* WHAT THE EXERCISE ASKS: The reply should hold every line of the listing exactly, and none of its images.

--

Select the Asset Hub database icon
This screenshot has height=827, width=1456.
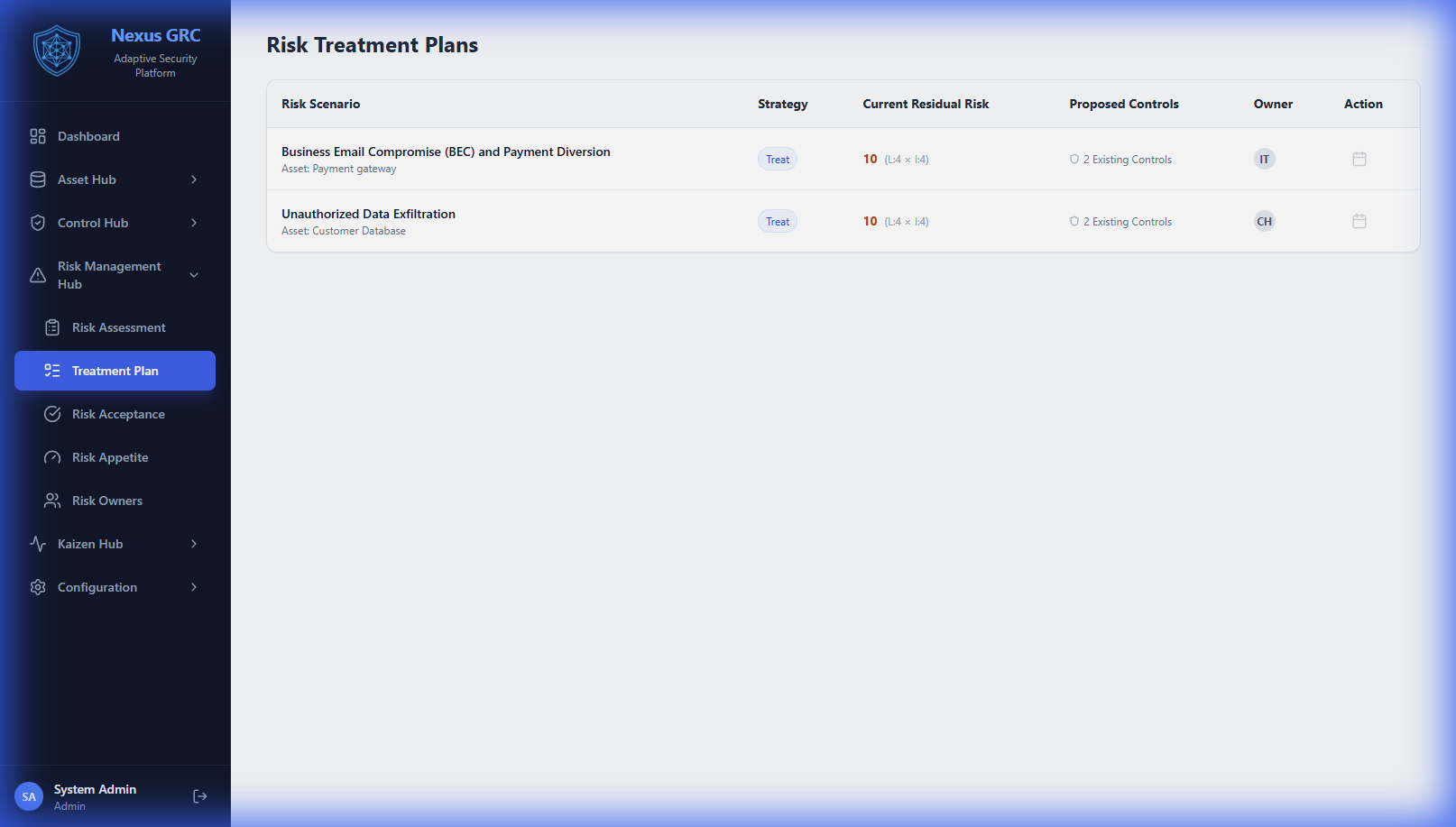pyautogui.click(x=37, y=179)
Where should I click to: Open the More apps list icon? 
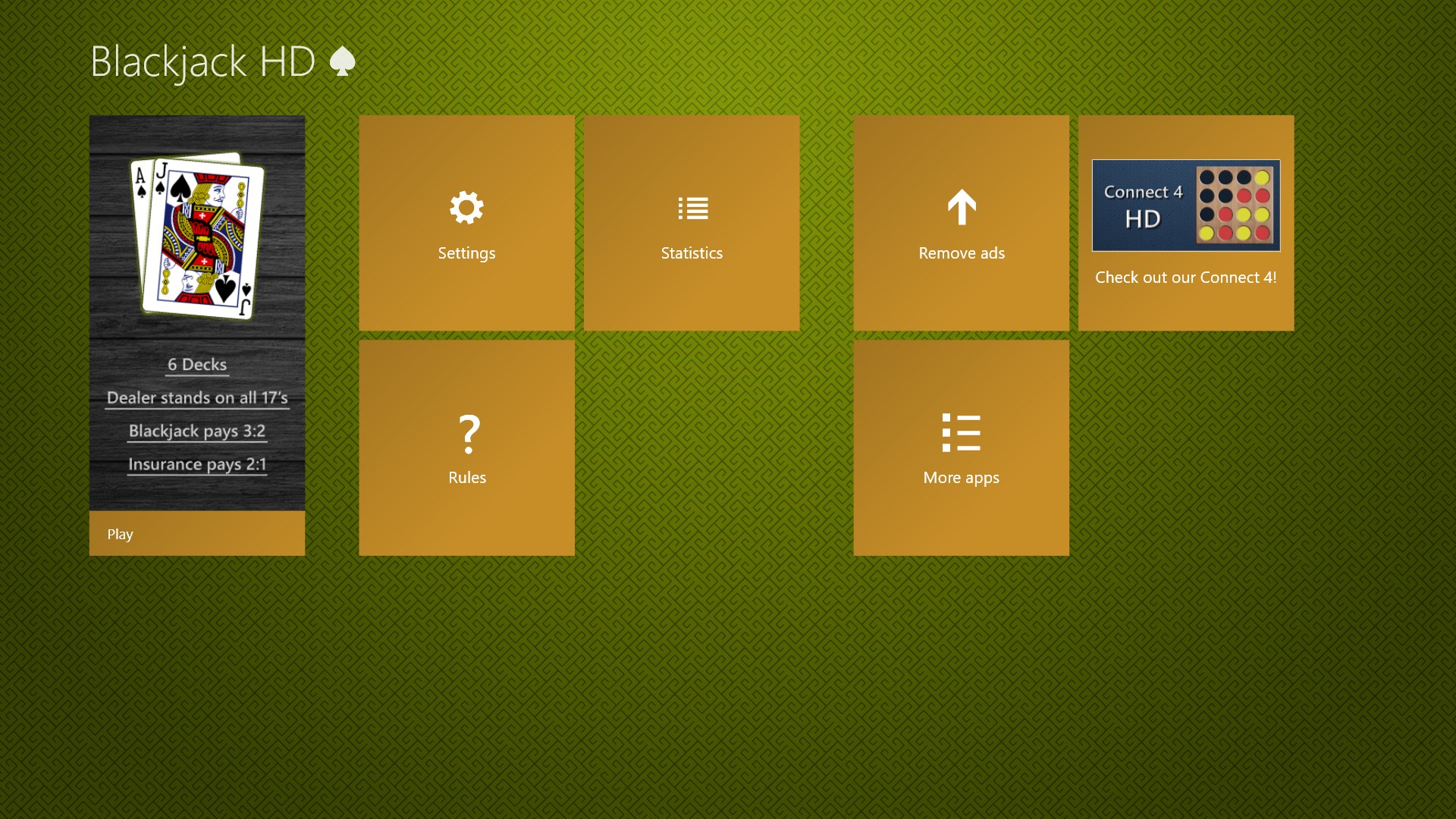pos(961,433)
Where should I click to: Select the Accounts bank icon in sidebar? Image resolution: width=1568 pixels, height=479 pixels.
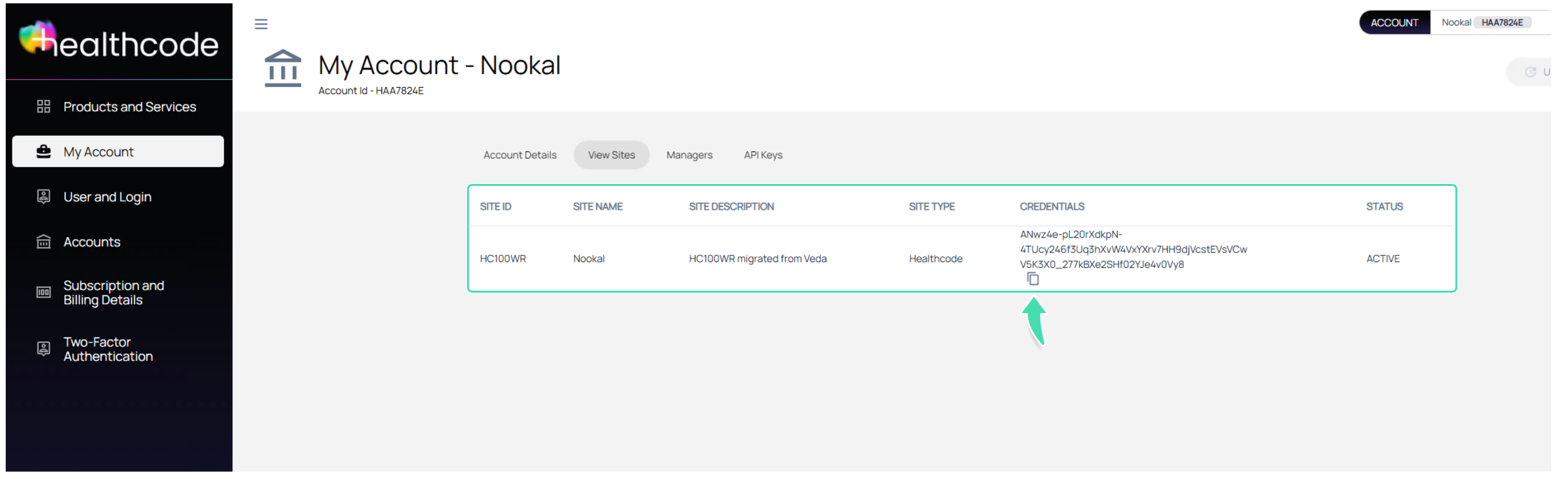click(x=42, y=241)
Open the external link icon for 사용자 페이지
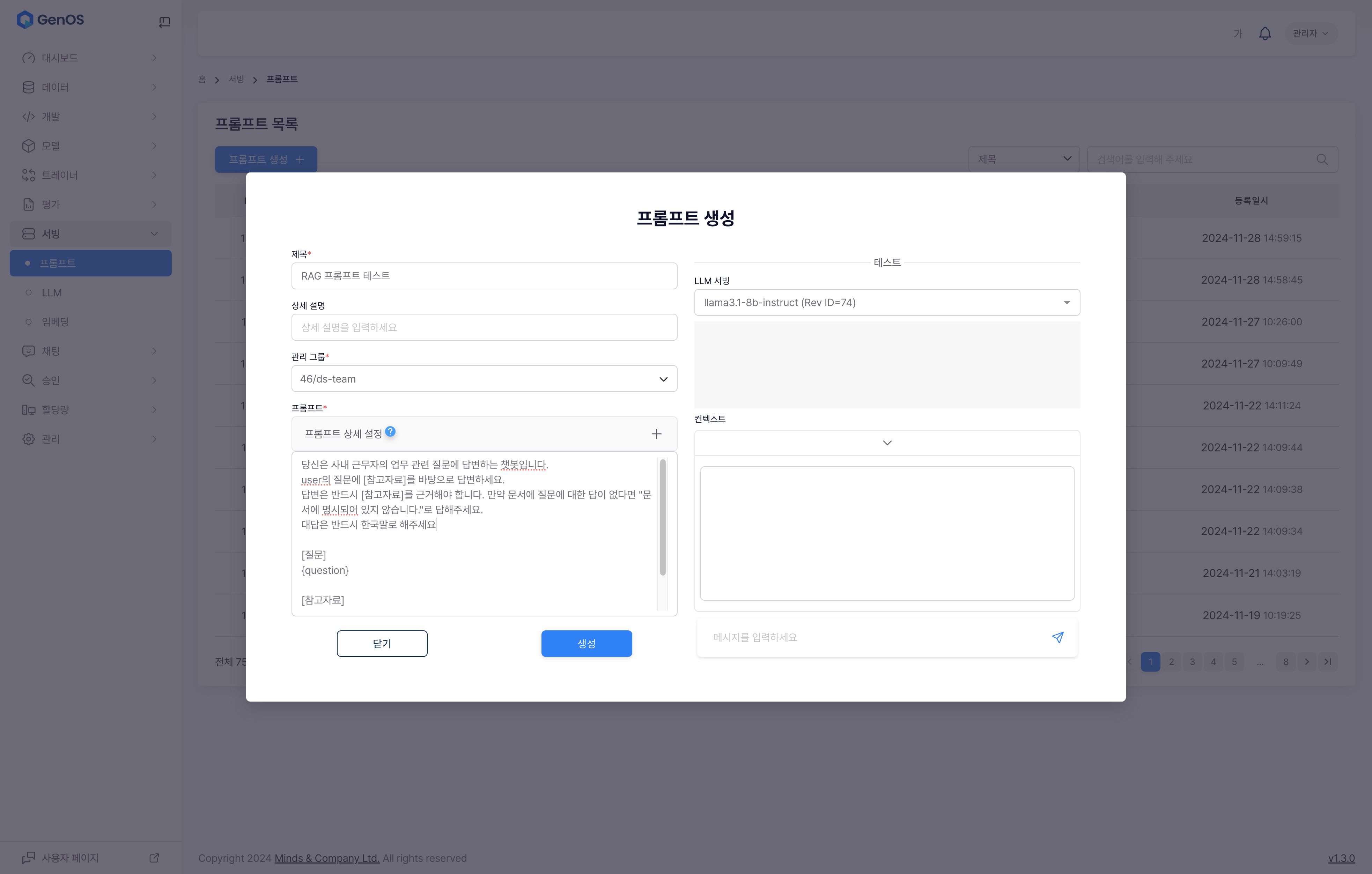Screen dimensions: 1372x874 (x=154, y=858)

--

* RESPONSE AREA:
Select the Asset Hub database icon
This screenshot has height=827, width=1456.
pyautogui.click(x=37, y=179)
Where should I click to: Open the More apps list icon? 
pos(961,433)
Where should I click to: Select the Accounts bank icon in sidebar? Image resolution: width=1568 pixels, height=479 pixels.
click(x=42, y=241)
Open the external link icon for 사용자 페이지
Screen dimensions: 1372x874 (x=154, y=858)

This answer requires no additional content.